RECORDS TO PROCESS
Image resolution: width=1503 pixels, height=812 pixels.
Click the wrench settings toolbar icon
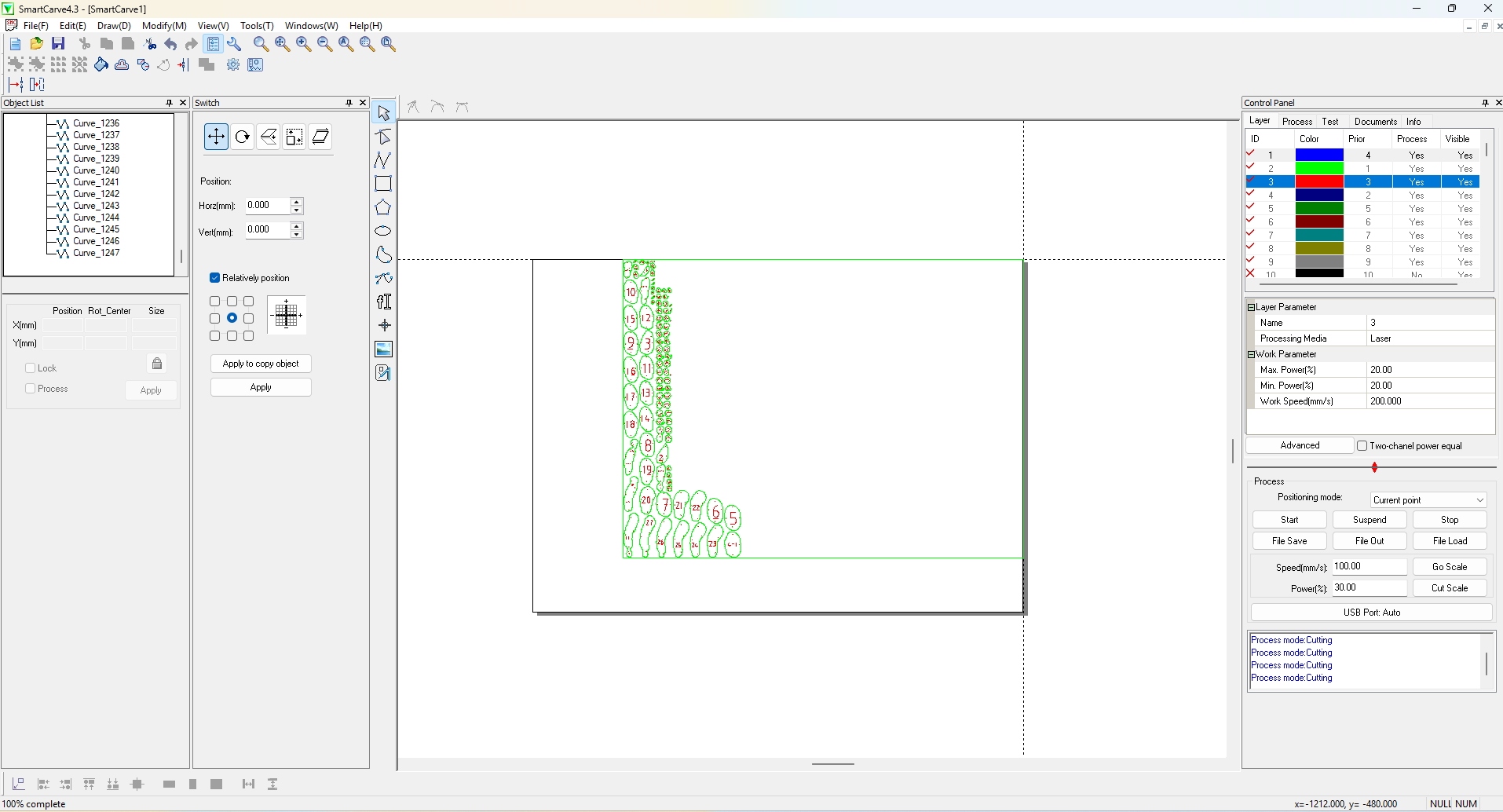tap(234, 44)
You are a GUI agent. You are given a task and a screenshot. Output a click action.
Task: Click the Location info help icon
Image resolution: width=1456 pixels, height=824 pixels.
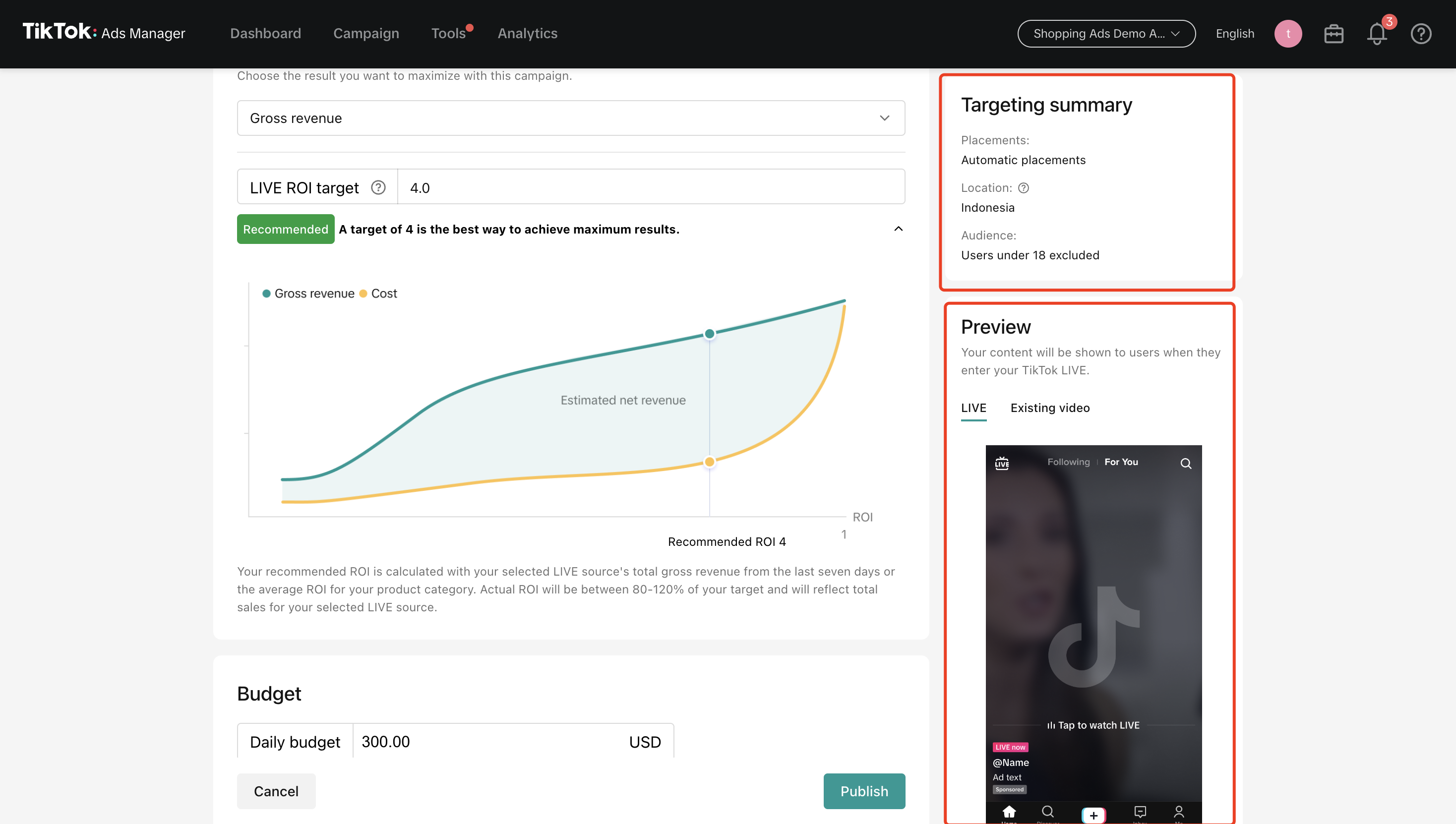tap(1024, 188)
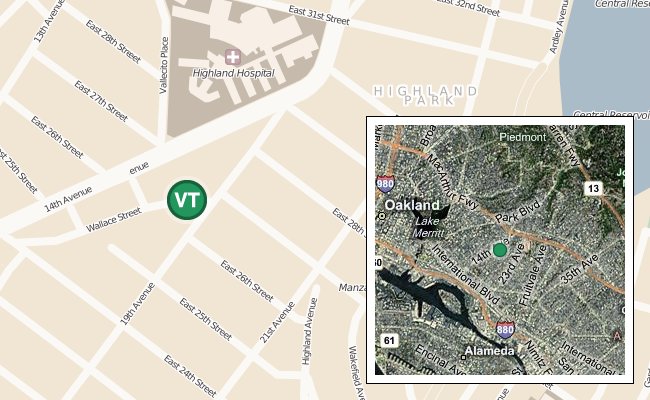Click the 21st Avenue street label
This screenshot has width=650, height=400.
pyautogui.click(x=277, y=322)
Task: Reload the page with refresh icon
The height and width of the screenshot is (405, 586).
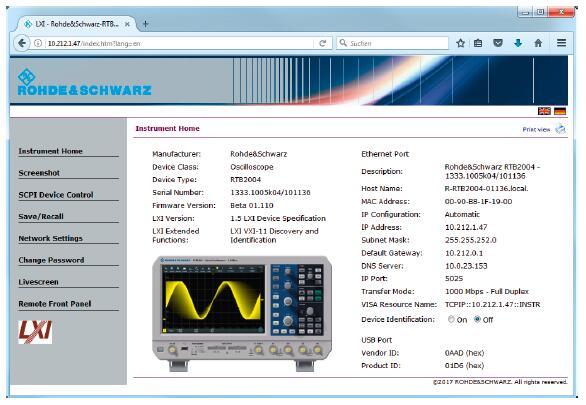Action: pos(323,43)
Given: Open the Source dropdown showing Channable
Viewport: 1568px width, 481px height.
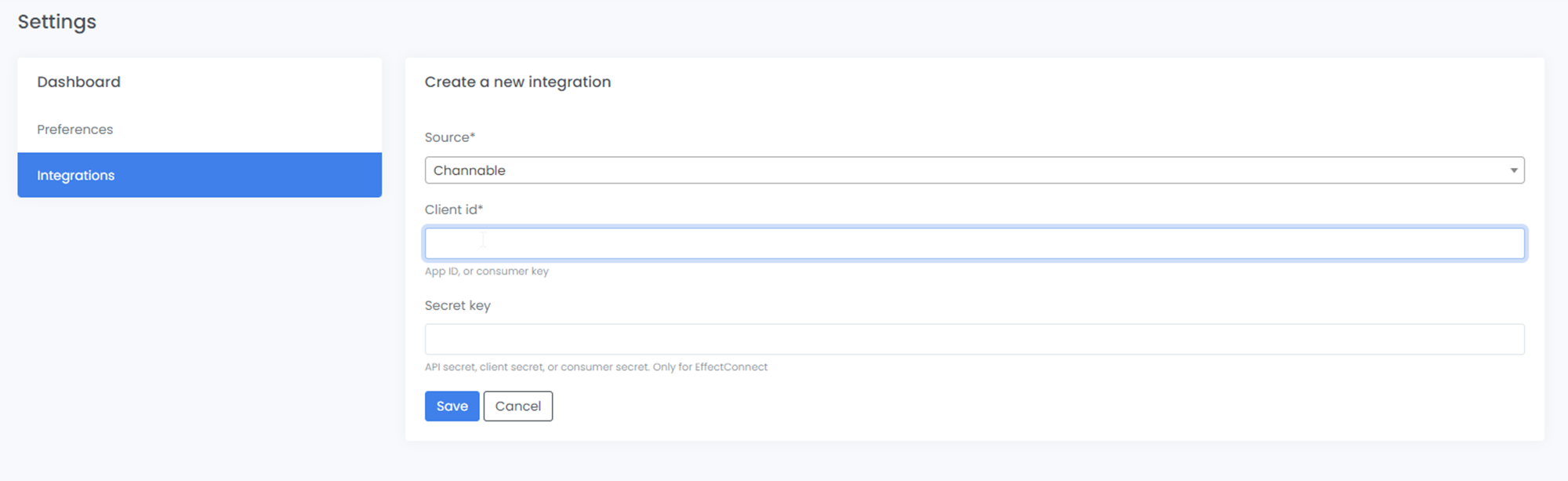Looking at the screenshot, I should pos(975,170).
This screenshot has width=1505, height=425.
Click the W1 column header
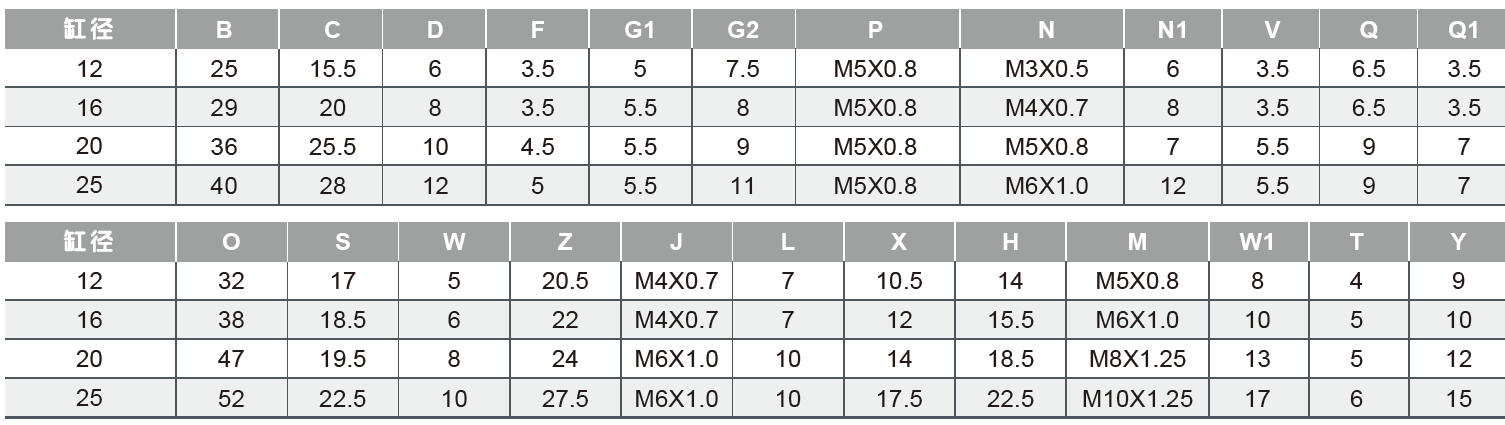1257,242
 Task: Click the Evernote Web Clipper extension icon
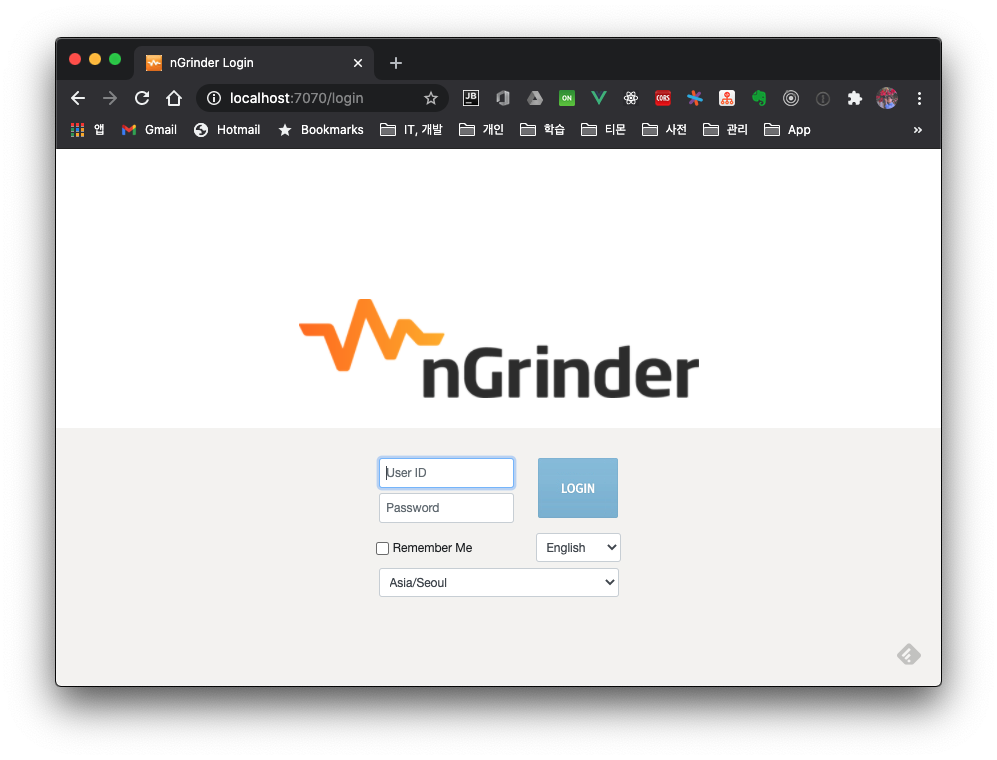[759, 98]
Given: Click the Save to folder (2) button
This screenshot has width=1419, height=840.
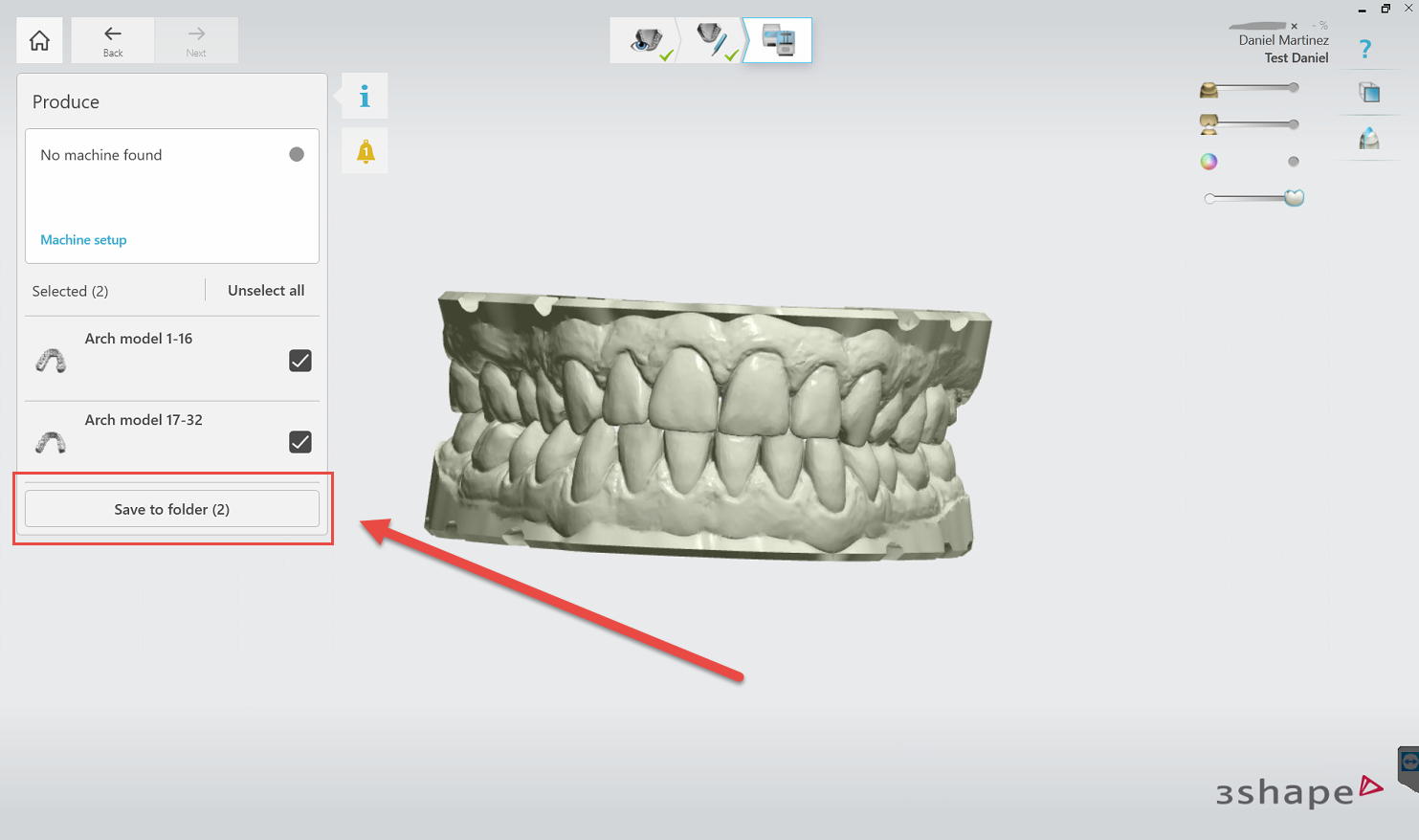Looking at the screenshot, I should 171,508.
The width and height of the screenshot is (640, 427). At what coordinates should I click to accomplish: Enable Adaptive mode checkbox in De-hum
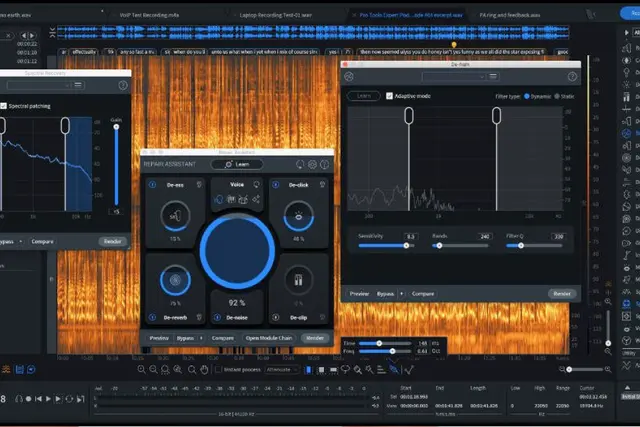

WHAT NEEDS TO BE DONE
Please locate every line in the material above that contains the word "pixels" and copy each one in full.

ANSWER FOR THE TASK
Image resolution: width=1503 pixels, height=812 pixels.
Image resolution: width=1456 pixels, height=824 pixels.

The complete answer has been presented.